**What the task requires**
From the listing below, copy out every line where the word "folder" appears.

**Extracted records**

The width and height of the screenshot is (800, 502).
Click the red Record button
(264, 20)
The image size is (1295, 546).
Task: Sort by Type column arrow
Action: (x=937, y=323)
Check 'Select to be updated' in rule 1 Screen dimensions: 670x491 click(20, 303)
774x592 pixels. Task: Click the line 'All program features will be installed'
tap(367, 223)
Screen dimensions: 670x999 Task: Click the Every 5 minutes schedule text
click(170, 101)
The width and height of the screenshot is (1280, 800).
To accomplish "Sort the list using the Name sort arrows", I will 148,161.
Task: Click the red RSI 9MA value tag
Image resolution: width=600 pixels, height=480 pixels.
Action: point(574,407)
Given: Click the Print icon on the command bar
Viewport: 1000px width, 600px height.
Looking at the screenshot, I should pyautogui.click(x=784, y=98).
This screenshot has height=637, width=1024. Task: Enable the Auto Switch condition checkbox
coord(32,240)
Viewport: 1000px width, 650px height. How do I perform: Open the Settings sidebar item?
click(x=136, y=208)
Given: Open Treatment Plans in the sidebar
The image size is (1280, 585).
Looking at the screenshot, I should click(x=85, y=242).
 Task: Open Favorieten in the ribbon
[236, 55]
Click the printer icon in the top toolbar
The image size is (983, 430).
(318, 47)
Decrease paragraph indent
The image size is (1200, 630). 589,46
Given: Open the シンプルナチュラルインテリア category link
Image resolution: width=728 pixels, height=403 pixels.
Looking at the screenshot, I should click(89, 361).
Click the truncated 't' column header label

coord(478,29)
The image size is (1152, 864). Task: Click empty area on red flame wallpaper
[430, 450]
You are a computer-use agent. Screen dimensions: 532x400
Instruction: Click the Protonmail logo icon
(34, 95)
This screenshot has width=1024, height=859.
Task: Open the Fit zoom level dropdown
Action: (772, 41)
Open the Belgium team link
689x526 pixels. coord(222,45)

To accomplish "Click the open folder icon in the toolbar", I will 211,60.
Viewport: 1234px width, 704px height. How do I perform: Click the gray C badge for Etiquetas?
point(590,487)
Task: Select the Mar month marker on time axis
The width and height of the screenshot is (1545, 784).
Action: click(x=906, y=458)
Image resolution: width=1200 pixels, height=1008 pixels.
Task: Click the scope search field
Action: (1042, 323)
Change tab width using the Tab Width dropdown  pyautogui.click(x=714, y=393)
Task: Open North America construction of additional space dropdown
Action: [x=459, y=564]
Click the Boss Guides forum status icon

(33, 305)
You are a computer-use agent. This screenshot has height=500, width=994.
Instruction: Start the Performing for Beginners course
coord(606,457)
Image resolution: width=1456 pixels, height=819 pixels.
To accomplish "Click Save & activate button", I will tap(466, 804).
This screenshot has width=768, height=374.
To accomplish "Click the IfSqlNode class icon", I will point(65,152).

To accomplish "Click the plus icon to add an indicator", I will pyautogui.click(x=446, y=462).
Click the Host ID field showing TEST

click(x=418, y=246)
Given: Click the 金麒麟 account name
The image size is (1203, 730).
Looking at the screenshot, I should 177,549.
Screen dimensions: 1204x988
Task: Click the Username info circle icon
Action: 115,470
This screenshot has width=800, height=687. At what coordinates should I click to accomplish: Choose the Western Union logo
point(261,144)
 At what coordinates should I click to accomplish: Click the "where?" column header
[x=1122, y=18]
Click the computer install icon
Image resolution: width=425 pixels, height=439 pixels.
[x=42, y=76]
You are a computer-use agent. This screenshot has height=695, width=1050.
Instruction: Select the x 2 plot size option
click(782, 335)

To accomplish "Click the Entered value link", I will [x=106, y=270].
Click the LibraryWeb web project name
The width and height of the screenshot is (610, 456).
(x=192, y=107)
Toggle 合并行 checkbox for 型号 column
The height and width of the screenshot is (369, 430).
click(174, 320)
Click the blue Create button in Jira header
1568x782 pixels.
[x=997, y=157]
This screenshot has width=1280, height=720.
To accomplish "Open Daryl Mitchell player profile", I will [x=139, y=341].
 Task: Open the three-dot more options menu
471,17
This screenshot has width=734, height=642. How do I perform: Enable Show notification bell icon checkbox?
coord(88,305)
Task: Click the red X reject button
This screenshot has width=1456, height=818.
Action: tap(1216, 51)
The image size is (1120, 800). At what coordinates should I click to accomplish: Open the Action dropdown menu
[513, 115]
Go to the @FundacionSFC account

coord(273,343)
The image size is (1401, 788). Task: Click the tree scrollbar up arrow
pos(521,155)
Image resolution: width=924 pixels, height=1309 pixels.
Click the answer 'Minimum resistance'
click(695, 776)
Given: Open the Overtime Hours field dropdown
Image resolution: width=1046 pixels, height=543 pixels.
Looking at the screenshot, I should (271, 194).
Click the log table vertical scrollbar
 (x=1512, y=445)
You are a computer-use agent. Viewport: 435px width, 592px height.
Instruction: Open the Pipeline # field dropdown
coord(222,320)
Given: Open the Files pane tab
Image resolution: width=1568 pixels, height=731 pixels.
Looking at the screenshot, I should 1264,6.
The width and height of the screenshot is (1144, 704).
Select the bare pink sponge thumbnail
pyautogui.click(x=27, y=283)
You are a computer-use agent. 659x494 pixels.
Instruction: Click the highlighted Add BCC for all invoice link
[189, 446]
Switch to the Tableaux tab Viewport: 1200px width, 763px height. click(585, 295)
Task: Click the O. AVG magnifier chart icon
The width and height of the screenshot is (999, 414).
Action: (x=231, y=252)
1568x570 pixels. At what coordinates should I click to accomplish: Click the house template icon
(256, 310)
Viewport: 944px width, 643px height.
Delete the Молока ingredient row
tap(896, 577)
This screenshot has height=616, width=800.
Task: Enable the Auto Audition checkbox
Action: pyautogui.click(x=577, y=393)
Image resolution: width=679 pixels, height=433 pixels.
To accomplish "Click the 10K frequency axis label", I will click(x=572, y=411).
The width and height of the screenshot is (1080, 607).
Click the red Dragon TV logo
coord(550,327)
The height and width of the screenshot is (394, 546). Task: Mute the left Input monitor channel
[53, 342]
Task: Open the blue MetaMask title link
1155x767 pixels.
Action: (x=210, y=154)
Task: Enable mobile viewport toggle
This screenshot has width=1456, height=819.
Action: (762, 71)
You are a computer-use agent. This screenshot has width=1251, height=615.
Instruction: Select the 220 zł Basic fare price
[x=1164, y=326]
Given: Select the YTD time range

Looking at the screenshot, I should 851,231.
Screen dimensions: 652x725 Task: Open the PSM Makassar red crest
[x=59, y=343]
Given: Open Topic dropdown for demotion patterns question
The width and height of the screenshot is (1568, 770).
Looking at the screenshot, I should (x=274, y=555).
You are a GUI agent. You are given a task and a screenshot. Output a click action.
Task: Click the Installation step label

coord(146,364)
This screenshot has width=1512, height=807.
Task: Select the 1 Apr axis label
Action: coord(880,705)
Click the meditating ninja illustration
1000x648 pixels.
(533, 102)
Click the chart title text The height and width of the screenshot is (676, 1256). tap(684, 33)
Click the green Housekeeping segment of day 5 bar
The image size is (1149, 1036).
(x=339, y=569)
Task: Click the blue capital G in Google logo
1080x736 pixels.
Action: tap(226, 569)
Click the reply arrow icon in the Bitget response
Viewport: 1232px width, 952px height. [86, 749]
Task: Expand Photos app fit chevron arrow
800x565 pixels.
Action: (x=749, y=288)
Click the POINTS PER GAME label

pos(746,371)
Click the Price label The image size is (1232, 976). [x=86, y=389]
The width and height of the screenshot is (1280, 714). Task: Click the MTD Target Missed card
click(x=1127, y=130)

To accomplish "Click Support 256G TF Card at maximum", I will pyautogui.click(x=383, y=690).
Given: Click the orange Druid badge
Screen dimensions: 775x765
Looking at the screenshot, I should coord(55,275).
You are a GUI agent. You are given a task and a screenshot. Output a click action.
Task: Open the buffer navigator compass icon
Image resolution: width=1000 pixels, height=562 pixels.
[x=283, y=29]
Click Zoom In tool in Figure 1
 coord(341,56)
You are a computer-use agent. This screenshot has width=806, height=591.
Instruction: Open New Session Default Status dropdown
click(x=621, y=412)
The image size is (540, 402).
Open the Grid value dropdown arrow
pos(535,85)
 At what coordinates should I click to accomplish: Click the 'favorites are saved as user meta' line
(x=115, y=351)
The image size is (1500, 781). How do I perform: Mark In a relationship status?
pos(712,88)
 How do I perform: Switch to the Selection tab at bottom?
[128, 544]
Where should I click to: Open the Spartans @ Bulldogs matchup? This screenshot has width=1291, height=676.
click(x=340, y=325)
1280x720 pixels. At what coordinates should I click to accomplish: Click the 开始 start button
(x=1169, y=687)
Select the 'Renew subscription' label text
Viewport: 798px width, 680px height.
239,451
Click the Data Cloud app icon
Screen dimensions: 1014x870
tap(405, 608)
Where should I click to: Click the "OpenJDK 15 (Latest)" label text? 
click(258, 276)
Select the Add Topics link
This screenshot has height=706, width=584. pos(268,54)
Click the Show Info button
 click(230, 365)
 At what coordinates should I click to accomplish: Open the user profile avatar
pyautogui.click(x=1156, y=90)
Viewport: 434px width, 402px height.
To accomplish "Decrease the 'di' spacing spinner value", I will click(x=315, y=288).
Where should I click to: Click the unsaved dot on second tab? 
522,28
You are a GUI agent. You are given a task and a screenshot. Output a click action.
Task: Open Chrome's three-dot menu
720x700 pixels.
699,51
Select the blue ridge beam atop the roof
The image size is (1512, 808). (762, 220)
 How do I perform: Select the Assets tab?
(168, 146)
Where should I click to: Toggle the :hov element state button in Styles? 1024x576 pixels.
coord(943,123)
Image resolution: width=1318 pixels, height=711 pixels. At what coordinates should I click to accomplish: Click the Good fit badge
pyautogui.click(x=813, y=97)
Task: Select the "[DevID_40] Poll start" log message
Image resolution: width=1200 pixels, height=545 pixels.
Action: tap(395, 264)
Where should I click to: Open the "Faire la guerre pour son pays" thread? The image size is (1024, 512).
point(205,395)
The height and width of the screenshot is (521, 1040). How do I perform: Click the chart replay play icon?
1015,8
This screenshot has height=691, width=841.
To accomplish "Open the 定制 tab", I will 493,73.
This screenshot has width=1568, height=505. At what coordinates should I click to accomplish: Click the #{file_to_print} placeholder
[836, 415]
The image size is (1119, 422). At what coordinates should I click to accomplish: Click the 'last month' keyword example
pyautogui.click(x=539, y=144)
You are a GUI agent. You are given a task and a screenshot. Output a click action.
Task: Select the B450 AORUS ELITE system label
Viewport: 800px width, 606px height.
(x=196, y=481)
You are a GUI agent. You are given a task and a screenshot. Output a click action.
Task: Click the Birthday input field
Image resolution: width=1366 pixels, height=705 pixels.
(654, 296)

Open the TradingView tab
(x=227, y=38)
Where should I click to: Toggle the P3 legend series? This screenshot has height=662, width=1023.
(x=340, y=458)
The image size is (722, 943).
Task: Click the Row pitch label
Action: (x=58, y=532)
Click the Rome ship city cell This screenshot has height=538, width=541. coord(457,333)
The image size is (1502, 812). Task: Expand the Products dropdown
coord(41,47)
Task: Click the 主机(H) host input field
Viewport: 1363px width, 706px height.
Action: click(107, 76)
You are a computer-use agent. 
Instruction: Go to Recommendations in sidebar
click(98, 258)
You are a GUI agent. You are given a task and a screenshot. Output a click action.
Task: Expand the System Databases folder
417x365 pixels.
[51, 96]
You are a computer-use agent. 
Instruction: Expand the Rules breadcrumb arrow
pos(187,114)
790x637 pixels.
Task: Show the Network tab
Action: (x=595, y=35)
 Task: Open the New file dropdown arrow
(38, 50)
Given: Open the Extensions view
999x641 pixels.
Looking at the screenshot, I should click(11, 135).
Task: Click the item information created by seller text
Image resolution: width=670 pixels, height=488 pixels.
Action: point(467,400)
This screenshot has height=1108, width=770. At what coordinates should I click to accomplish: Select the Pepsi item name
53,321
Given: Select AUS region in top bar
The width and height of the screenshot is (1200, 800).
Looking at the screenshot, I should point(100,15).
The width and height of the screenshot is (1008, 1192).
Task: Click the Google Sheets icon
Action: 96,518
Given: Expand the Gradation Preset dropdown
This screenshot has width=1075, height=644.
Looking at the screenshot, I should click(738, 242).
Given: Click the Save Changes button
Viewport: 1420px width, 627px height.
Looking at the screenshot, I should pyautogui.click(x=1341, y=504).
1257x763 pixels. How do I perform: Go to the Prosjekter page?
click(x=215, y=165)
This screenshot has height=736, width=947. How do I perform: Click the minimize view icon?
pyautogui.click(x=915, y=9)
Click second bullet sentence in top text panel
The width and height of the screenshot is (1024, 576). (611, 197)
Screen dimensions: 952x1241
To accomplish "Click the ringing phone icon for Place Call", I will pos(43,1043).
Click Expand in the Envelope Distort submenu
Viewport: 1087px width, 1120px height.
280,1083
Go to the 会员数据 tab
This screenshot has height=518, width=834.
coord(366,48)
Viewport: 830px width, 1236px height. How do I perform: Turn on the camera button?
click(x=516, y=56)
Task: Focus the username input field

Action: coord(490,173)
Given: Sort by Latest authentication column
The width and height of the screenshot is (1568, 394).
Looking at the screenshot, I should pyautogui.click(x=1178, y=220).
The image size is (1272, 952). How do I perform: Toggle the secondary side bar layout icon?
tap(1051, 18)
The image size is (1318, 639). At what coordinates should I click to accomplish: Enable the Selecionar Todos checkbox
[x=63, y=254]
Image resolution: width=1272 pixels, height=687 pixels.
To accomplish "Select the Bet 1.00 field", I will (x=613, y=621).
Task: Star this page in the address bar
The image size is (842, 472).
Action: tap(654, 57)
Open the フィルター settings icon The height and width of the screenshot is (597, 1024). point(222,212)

**Final answer**
To accomplish "Click the open folder icon in the toolbar", I will 211,60.
Task: Expand the System Databases folder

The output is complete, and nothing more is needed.